The people's voice of reason
December 8, 2024 – DAMASCUIS, SYRIA – the Syrian capital of Damascus fell without a fight after longtime Syrian dictator Bashar al-Assad, along with his wife and three children, got on a plane and left the country for Moscow. The Russians say that he has left the country and left instructions with them on the transfer of power.
The Assad family rose to power in Syria on November 11, 1970, when Hafez al-Assad seized power in a coup over other factions of the Ba'ath party and ruled with an iron fist. Bashar Assad inherited power from his father.
The country became destabilized when the United States defeated Al Qaeda of Iraq. Those forces sought sanctuary with Sunni Syrian villages. The Syrian Civil War began in 2011 during the "Arab Spring" when Democracy supporters began a series of uprisings against the Assad dictatorship – which quickly erupted into civil war. Al Qaeda soon was involved in the conflict seeking to create a more Islamic state. The Iranian backed Hezbollah militia – which rules vast swathes of southern Lebanon supported the Assad regime.
Assad brutally moved to suppress the rebels. Assad had received weapons of mass destruction from Iraqi dictator Saddam Hussein prior to an American invasion of Iraq in 2003 and Assad used some of those chemical weapons on rebel elements.
Then President of the United States Barack H. Obama and then Secretary of State Hillary R. Clinton moved to support the rebels. The U.S. was still occupying Iraq and Afghanistan at the time and had just toppled the Libyan government – a war that ended disastrously for the Libyan people – and many in Congress pushed back against U.S. forces getting involved in toppling Assad. Pro-Democracy forces were soon crushed and the U.S. support realigned with Syrian Kurds.
Ultimately the Obama administration did not intervene in the Syrian conflict. The Al Qaeda forces in Syria splintered. The most powerful and most radical faction became the Islamic State of Iraq and Syria (ISIS). ISIS then invaded Iraq. The Shiite dominated Iraqi Army was easily bested by the battle hardened ISIS forces and the U.S. was forced to confront the advancing ISIS armies in Central Iraq.
President Trump assembled a broad coalition of American, Iraqi, and Kurdish forces that ultimately pushed ISIS out of Iraq and back into Syria where the war continues to this day. Meanwhile Turkish forces crossed the border into Turkey on behalf of ethnic Turks in Syria and to do battle with the Kurds – who want their own homeland of territory comprising parts of Syria, Turkey, Iraq, and Iran.

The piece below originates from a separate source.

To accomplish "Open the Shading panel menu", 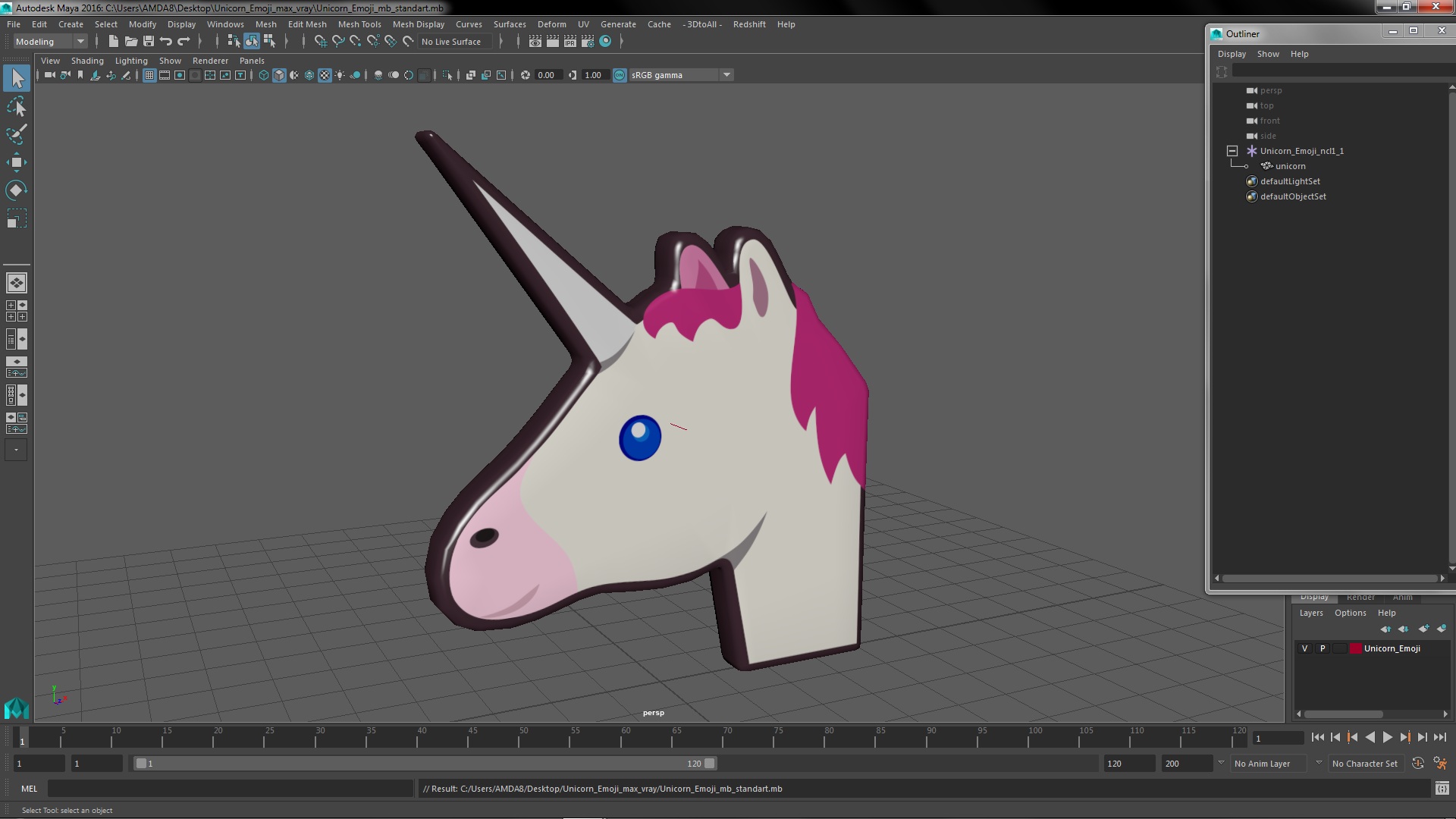I will coord(87,61).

Iran increased their support of Assad particularly as they needed to continue to move supplies to their Hezbollah allies in Lebanon. The Russians intervened on behalf of Assad as Russia has important naval and air bases in the region. The U.S., Russia, ISIS, Turkey, Iran/Hezbollah, and the Kurds all have military forces in parts of Syria to the present day. The U.S. and our allies have killed over 269 ISIS fighters in Syria and Iraq in an offensive that began on August 29.
The rebel group that ultimately brought down Assad were originally a faction of Al Qaeda that rejected the teachings of the founder of ISIS. The rebels – while still listed as a terrorist group – emphasizes that they are more moderate than ISIS. In November the rebels retook Aleppo (Syria's second largest city which has changed hands multiple times in the conflict) and then pushed on to Homs. After 13 years of war, Assad was unable to find an army to reenforce Homa or defend the Alawite homeland that has been his family's center of support thus Damascus fell shockingly rapidly after Homa.
The rebels took Syria shortly after Homs fell. The new leader of Syria is Abu Mohammed al-Jawlani. Can he unite the long divided country and what does that mean for Syria and the larger Middle East are questions the world is only beginning to answer.
President-elect Trump reacted to the news on Sunday.
"Assad is gone," Trump wrote on his social media platform Truth Social. "He has fled his country. His protector, Russia, Russia, Russia, led by Vladimir Putin, was not interested in protecting him any longer. There was no reason for Russia to be there in the first place. They lost all interest in Syria because of Ukraine, where close to 600,000 Russian soldiers lay wounded or dead, in a war that should never have started, and could go on forever."